■ **Problem statement**
Show me every line in the listing that has the word "height".

■ **Supplied records**
#####

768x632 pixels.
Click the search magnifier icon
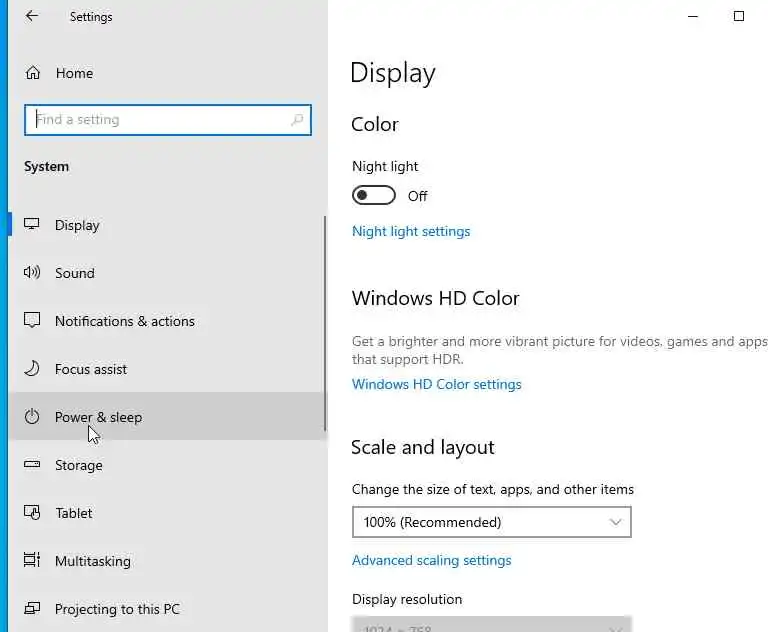(x=297, y=120)
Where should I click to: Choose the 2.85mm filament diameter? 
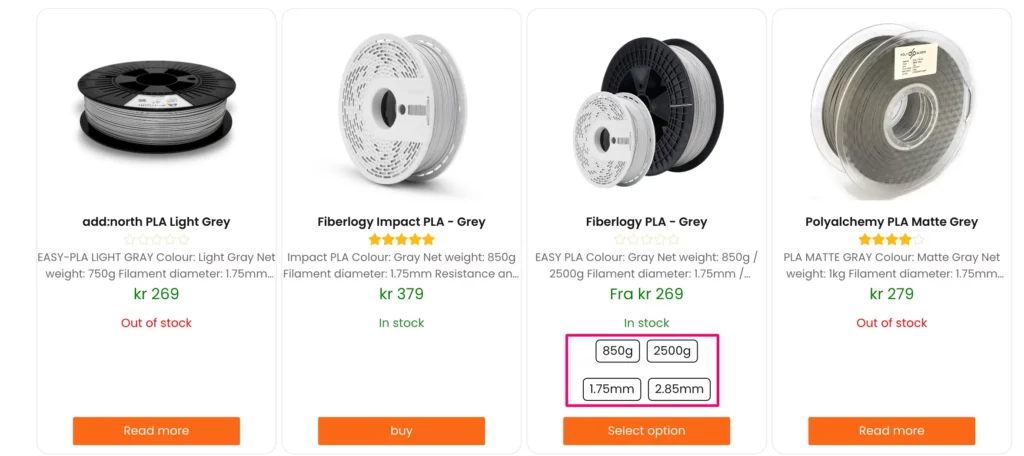[679, 389]
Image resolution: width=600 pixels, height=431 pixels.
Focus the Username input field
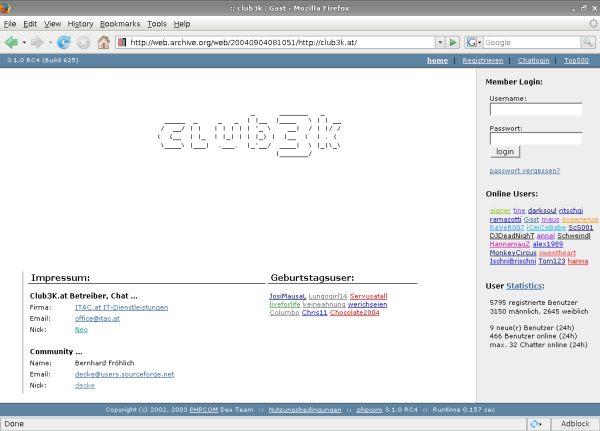click(x=536, y=110)
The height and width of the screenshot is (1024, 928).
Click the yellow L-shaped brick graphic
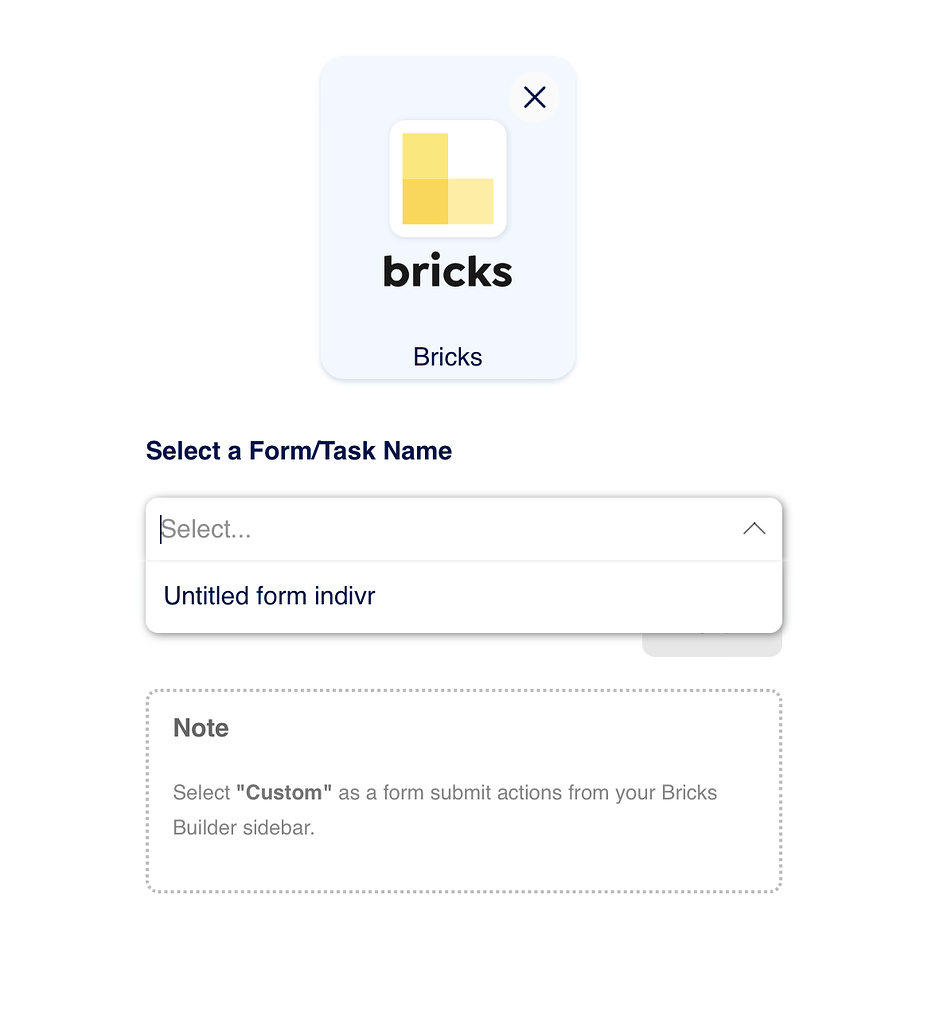tap(447, 178)
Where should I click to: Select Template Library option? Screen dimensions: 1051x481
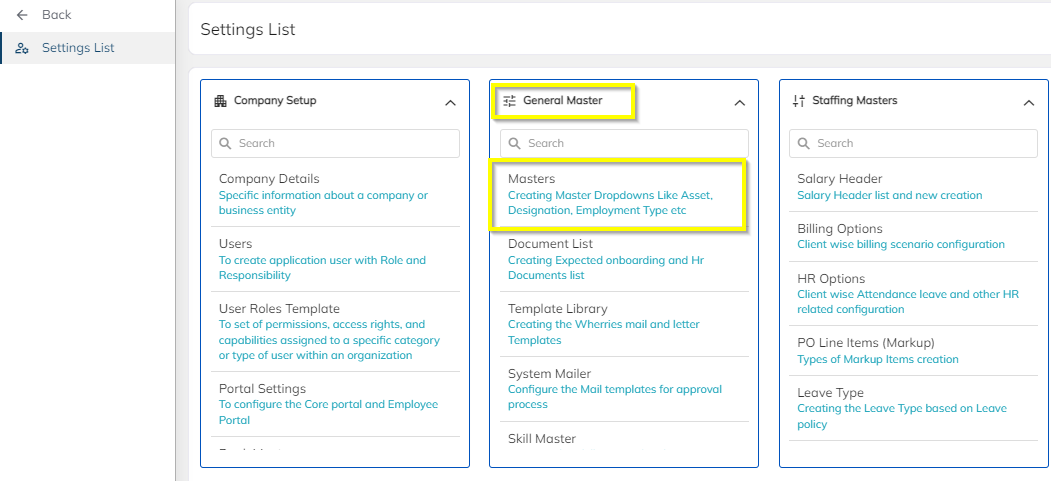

#####

■ **Solved problem**
Image resolution: width=600 pixels, height=431 pixels.
The height and width of the screenshot is (1024, 928).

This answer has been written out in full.